In yesterday’s editorial, the U-T still incorrectly assumes that future retirees will be cut off from health care benefits which seem likely not the case. And, it exhorts the city act similarly. It can’t. It can’t cut off health care entirely because the council won’t do it for political reasons. And, it can’t even structure it properly through a fully funded VEBA because it is so broke, and unwilling to address its financial condition directly, it has no financial ability to fully fund its real ARC, its required deficit reductions schedule or the maintenance of its sewer system, much less annual VEBA contributions.

Choices get difficult at this point.

Who’s Watching Who: There’s a thing going on about the formation of the city’s soon to be constituted “audit committee.” The mayor and the U-T editorial board want the committee to be appointed by the mayor. The council has decided that it will appoint the audit committee.

In what is now the usual signal that the U-T doesn’t like what’s going on, it early on blames Aguirre, and only later gets to the council/mayor conflict issue.

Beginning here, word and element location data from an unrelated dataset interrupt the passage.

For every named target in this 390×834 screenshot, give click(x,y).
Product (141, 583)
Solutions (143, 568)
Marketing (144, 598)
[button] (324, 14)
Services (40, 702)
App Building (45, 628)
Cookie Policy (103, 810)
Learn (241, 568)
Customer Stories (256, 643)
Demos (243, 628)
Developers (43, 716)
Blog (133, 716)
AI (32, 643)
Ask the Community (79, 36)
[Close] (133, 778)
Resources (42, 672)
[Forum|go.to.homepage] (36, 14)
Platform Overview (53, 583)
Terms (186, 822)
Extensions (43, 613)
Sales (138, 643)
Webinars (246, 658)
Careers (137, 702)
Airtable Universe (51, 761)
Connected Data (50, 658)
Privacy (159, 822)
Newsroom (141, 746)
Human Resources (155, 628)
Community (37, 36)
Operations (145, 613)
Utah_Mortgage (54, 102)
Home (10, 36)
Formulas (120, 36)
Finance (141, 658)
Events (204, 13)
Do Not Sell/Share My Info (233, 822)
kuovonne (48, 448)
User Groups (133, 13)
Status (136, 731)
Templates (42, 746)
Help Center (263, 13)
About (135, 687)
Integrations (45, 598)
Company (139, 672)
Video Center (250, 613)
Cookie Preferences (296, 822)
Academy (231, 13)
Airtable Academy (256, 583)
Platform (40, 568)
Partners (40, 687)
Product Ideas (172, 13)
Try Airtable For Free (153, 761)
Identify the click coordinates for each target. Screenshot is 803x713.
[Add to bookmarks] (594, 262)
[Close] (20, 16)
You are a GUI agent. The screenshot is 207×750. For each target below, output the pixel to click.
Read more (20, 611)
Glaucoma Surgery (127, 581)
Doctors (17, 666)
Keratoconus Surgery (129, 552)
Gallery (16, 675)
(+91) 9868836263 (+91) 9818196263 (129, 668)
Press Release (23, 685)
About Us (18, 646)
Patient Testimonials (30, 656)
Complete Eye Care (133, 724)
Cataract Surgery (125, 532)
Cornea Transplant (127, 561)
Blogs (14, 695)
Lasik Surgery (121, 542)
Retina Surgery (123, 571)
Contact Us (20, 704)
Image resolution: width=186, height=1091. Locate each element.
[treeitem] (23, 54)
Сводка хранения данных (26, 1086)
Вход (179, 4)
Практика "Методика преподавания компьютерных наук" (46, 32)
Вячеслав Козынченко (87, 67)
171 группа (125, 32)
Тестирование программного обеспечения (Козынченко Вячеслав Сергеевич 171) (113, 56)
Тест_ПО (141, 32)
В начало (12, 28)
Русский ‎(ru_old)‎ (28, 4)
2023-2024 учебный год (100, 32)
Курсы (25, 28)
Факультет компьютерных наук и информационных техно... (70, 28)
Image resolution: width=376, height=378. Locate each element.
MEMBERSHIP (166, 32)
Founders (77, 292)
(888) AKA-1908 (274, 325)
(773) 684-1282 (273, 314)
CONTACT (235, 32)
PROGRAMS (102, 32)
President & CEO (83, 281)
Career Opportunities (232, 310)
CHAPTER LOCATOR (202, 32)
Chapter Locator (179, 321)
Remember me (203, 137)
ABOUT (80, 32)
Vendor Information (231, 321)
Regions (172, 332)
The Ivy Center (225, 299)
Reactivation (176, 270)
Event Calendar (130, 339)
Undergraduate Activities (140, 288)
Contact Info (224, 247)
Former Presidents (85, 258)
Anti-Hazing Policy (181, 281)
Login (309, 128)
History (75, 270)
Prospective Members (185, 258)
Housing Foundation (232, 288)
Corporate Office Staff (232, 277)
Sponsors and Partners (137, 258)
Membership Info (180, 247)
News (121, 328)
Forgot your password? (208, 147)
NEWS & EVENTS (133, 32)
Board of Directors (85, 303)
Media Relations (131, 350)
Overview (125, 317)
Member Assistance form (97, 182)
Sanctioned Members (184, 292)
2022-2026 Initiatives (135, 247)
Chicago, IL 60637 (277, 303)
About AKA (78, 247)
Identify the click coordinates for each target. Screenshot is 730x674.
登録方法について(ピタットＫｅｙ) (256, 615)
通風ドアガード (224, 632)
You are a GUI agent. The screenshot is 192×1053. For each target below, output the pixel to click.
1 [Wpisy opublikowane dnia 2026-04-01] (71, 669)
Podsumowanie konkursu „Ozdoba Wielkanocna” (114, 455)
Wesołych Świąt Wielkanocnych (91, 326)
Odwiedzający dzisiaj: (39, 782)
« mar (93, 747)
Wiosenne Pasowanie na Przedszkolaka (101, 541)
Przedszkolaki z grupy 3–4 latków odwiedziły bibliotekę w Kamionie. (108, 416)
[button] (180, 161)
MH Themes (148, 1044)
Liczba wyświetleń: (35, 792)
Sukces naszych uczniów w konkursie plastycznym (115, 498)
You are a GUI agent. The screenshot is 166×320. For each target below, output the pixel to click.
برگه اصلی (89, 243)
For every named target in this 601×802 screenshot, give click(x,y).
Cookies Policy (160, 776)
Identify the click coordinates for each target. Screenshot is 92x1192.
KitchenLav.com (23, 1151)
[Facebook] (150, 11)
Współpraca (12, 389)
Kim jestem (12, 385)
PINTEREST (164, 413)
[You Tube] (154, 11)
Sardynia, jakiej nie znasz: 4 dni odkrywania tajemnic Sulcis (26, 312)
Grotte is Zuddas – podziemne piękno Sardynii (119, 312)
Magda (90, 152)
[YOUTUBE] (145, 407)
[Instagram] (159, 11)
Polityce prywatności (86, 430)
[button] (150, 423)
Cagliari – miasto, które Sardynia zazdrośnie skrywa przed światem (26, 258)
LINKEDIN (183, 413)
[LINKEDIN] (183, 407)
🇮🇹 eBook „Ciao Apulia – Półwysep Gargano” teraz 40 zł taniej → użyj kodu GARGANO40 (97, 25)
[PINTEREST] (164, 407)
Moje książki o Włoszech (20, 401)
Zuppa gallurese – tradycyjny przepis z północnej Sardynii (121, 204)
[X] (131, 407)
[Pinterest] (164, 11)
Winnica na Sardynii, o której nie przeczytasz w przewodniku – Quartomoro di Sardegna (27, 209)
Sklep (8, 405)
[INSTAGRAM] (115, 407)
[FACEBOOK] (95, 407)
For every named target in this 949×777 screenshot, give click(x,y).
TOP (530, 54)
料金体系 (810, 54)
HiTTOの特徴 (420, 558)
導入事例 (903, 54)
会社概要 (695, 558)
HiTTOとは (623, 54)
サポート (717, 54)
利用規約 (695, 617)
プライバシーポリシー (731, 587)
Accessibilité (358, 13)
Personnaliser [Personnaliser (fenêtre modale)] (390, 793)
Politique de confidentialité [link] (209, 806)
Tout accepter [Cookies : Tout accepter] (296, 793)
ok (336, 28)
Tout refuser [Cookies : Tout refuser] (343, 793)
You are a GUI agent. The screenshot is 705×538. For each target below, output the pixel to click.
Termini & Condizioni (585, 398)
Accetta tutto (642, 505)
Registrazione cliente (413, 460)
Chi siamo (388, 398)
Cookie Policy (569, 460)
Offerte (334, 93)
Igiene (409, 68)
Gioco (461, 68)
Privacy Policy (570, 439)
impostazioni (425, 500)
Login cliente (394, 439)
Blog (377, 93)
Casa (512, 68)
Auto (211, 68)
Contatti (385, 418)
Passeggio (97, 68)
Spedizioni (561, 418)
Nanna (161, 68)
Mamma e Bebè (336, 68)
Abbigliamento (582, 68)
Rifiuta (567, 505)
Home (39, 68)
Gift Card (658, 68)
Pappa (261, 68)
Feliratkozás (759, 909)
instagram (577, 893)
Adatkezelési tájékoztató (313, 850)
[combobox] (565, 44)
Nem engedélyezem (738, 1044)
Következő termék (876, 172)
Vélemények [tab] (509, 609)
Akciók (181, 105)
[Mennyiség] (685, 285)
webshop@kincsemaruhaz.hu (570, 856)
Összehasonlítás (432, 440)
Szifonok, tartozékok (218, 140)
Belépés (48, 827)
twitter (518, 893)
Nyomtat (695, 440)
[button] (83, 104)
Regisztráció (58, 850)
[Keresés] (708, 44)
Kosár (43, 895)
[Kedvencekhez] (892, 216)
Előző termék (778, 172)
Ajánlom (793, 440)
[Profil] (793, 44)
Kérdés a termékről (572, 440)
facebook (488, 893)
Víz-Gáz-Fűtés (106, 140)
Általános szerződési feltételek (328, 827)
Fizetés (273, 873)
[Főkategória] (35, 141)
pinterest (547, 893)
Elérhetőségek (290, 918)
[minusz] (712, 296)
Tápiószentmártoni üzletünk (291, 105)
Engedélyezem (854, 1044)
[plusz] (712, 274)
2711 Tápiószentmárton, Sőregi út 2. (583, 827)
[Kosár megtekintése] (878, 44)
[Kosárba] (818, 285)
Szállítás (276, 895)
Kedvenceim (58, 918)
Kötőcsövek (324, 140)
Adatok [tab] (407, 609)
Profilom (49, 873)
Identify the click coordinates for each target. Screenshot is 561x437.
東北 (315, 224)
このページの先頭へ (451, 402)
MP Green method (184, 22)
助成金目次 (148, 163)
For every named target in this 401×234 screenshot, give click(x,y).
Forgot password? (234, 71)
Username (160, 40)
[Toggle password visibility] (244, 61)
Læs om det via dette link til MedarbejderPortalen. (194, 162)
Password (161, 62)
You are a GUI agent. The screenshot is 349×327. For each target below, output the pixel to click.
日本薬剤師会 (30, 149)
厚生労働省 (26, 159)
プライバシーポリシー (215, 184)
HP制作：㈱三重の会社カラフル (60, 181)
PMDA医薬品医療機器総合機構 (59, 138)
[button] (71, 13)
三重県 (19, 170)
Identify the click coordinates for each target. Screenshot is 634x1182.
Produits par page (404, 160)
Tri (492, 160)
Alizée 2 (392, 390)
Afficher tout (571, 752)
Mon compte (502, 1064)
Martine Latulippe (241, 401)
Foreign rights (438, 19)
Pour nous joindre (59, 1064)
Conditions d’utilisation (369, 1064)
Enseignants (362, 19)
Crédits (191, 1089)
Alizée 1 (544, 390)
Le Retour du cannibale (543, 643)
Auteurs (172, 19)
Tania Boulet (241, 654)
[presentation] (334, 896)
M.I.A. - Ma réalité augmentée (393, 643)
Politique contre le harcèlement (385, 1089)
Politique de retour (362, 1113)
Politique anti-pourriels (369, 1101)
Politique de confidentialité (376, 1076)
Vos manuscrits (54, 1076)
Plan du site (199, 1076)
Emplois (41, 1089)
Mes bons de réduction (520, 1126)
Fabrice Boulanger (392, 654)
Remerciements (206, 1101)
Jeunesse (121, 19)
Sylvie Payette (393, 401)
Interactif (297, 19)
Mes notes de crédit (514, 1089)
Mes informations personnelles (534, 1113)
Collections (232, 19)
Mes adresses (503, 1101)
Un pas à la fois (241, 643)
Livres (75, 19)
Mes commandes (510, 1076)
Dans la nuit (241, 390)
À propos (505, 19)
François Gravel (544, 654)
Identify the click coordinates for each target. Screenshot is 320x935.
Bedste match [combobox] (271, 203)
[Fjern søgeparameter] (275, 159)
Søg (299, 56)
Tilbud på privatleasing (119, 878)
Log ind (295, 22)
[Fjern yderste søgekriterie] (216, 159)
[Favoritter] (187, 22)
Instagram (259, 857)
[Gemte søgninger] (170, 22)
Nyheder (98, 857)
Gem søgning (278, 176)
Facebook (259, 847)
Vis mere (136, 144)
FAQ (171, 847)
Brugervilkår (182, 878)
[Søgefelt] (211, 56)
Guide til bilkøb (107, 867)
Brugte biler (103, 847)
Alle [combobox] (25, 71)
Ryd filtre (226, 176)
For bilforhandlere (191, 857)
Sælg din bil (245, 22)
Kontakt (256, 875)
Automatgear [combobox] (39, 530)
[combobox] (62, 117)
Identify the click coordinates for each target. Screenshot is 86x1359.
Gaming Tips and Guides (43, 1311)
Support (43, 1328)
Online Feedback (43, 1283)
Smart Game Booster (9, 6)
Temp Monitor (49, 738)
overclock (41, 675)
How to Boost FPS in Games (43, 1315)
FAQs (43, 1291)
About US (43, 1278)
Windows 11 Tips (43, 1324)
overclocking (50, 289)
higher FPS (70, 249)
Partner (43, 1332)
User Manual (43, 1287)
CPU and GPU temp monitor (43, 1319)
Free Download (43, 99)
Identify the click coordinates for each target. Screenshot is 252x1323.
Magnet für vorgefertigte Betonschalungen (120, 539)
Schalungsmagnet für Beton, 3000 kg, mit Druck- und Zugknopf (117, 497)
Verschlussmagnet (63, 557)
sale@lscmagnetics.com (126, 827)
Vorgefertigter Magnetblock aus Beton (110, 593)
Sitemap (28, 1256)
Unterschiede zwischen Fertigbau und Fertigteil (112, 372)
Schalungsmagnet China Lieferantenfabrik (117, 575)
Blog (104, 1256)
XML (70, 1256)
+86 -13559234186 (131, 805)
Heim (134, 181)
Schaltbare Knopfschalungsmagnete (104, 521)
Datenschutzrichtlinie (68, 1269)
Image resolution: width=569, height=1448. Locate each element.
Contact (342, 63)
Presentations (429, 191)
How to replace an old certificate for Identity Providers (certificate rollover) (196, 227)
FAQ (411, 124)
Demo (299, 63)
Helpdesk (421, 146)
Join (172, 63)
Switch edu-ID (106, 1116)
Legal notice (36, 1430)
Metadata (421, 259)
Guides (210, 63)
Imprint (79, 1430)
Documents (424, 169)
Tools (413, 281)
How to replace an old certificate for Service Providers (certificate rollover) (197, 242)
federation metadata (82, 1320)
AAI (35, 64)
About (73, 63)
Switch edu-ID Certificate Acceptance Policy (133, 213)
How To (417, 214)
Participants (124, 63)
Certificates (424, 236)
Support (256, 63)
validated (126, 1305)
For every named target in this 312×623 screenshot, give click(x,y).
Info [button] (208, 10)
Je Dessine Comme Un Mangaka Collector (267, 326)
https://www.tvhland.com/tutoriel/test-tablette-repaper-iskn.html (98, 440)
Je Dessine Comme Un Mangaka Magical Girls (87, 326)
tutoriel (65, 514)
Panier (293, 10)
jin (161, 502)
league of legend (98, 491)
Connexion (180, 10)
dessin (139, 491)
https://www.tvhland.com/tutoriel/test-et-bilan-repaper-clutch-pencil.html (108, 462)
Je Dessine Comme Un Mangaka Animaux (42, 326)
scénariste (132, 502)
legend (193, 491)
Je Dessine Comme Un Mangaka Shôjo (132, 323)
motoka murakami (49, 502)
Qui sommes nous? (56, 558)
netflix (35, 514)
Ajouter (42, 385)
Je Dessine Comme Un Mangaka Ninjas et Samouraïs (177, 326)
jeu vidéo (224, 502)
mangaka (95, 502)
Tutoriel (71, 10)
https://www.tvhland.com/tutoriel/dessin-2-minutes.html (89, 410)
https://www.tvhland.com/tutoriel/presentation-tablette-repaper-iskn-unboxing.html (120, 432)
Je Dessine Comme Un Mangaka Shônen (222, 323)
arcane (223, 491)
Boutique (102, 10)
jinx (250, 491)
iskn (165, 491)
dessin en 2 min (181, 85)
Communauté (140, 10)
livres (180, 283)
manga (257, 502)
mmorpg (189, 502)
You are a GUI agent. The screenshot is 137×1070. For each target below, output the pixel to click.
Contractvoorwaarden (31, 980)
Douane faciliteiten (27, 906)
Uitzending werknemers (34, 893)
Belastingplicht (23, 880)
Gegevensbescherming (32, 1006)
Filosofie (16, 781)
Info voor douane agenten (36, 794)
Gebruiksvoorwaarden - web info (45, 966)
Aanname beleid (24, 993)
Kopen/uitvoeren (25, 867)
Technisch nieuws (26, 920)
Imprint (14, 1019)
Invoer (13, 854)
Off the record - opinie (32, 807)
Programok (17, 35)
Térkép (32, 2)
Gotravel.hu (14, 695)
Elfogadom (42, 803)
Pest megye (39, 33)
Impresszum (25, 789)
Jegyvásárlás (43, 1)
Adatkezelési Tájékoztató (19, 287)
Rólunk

[Sometimes you have to read this stuff all the way through to get the real news. Reminds me of the front page of North Korea’s leading newspaper the day after their atomic test. The lead article was something like “Dear Leader Visits Pig Farm;” you had to read down to the bottom of the page to get to the small article on that fact they’d lit off a nuke. But, I digress.]

The point here is a big one. In a place genetically inclined to fakey-fakey, what measures must be taken to get a truly dispassionate set of eyes on the city’s numbers?

Under our “new” government, the mayor is like an über/manager-president type person. Everybody but the council reports to him. All numbers get filtered through him. So, is he the right person to have control over the auditor reviewing those numbers? In fairness, probably not.

One of the causes of Orange County’s plop down was that they had an office of “Auditor/Controller.” So, the person in charge of spending the money was also in charge of auditing his own performance. That didn’t work out so well in Orange County. We’ve had similar problems here. Can’t say we’ve done much better.

See, there’s critical role to the auditor of any entity, and I can think of few more challenging places for that critical role than here.

For the present, the council will be the audit committee. But, if we are thoughtful, and don’t want to be wearing our “stupid” buttons in the future, the best solution is an elected auditor, as suggested recently in a voiceofsandiego.org editorial.